= Frank Raubicheck =

American painter

Frank Raubicheck (1857–1952) was an American painter and etcher who arrived in the United States from Bohemia in the 1870s. He was an art student at the Ludwig-Maximilians-Universität München and began his career as a painter while still in Europe. His style has been compared to that of Claude Monet.

In the 1880s, Raubicheck painted and sold many impressionist landscapes, many of which are scenes on the East End of Long Island. He also established himself during this time as an etcher of some renown. One of his works is in the permanent collection of the Parrish Art Museum in Southampton, New York and several appear in an edition of Washington Irving's Knickerbocker's History of New York, published in 1886 by the Grolier Club in New York. He was one of the creators of the official seal for the Grolier Club, which still hangs on the banner outside the club's E. 60th Street address in Manhattan.

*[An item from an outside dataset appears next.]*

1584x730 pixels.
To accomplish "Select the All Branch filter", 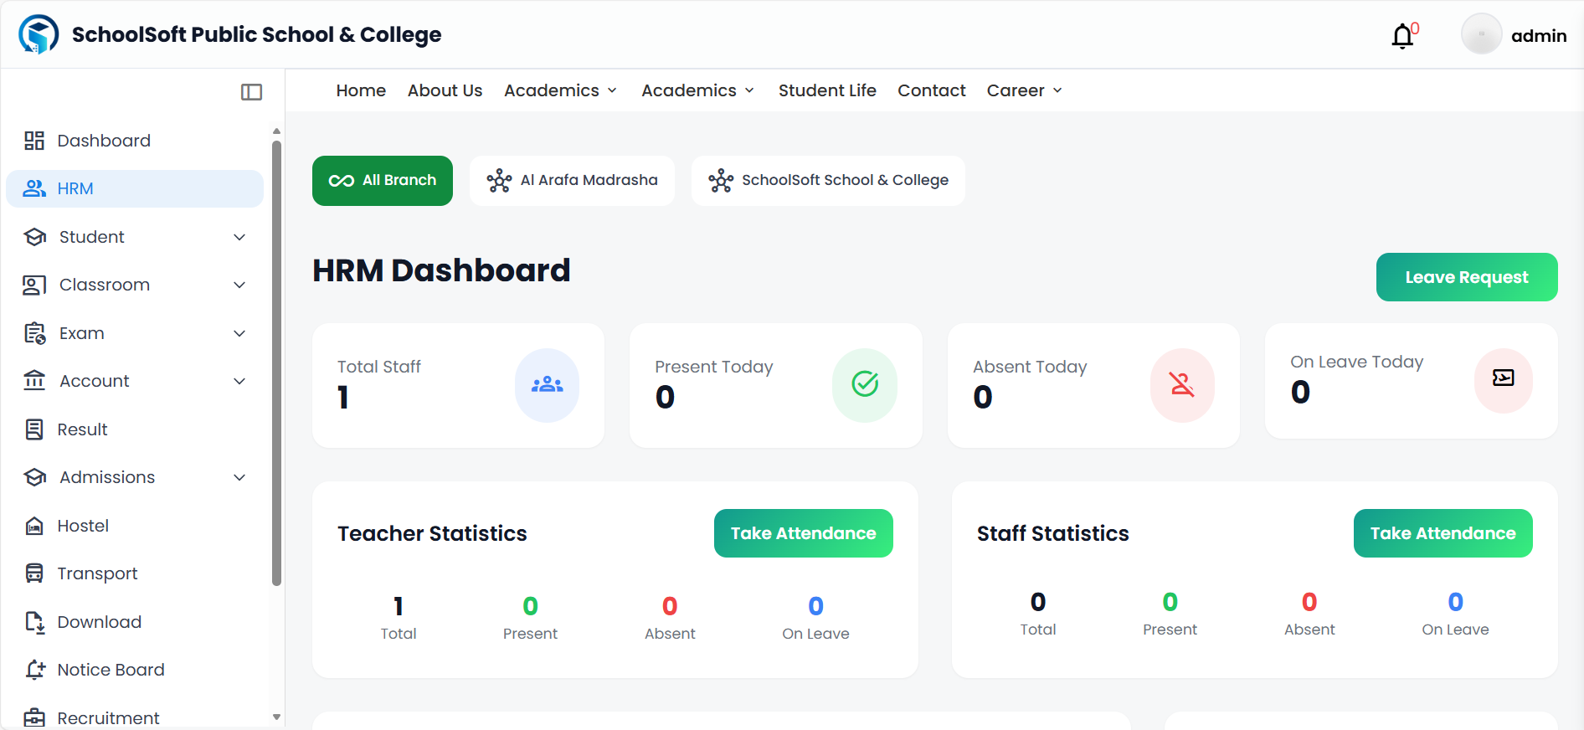I will 383,181.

In 1892, he exhibited more than 40 paintings at the Fifth Avenue Auction House in New York under the management of William B. Norman and the E. W. Noyes Gallery in Boston, Massachusetts. These paintings were a result of three years' work in Bavaria, the Netherlands and Belgium. In the mid-1890s, he went to work as an etcher and illustrator for The New York Times and worked there until the paper moved from Park Row to midtown in 1906.

He continued painting throughout the remainder of his life, which was spent in Cambridge, Massachusetts, and Hartsdale, New York, in Westchester County.